▸ Data to process:
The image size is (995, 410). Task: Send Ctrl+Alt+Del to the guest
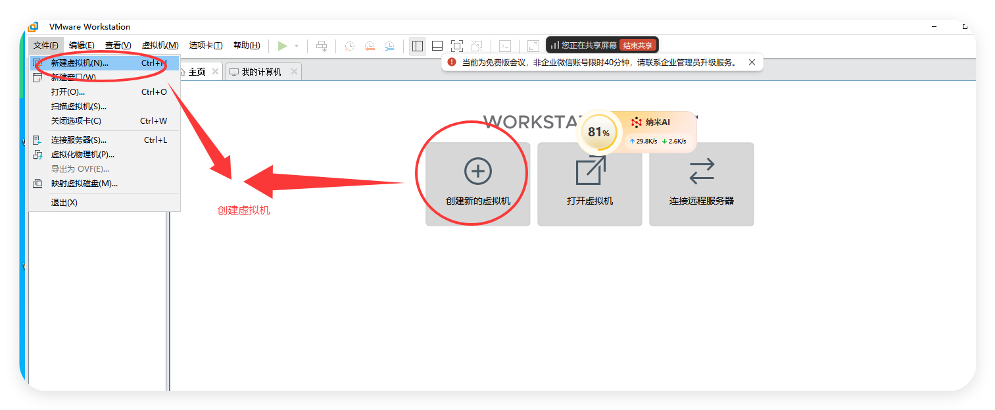tap(321, 45)
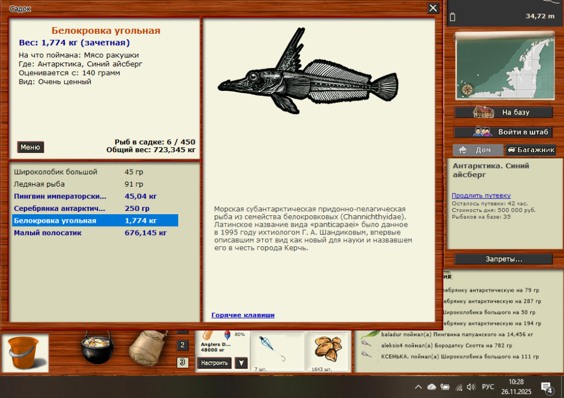Select the Дом tab

coord(477,150)
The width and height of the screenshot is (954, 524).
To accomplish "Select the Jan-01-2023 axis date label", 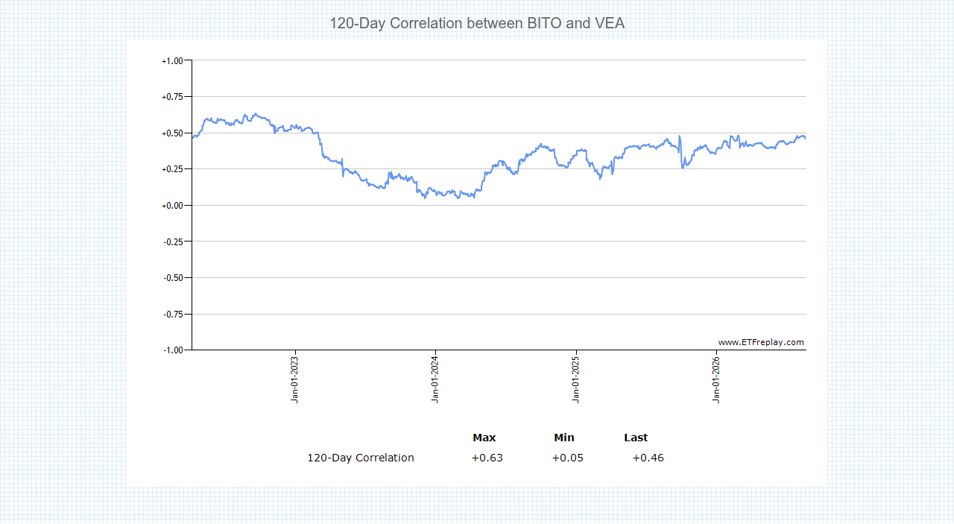I will pos(295,379).
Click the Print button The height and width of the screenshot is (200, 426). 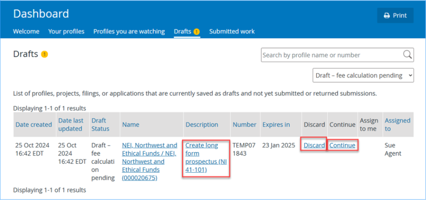(x=395, y=15)
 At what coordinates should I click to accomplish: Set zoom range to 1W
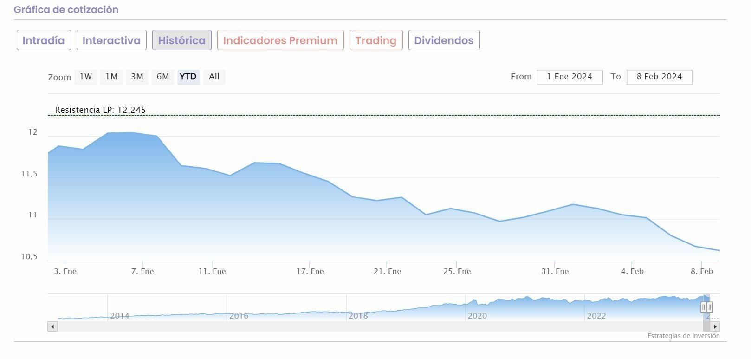(x=86, y=77)
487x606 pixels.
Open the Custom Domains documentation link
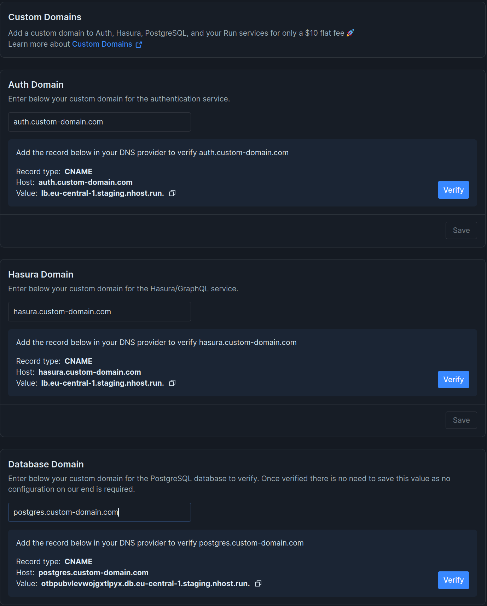pos(102,44)
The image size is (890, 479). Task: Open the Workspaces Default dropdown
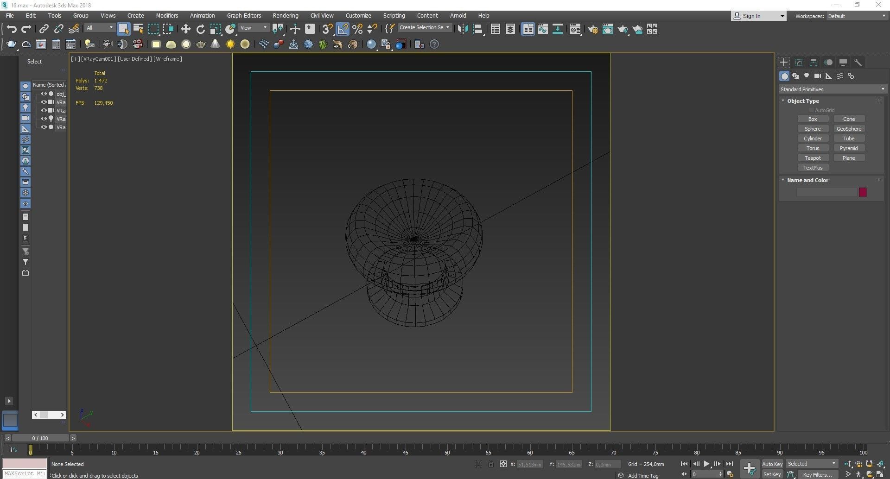pos(857,16)
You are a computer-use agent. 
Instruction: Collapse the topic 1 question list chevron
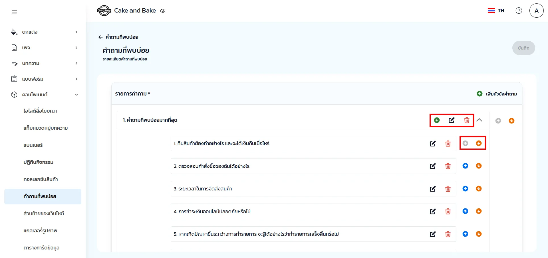point(479,120)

▸ Exercise details:
Extract precisely the lines beginning at the line containing "You are a computer-use agent." and ending at the last line of the entries above, exactly as written and with no pictures.

▸ Response to this exercise:
You are a computer-use agent. 
Instruction: Collapse the topic 1 question list chevron
point(479,120)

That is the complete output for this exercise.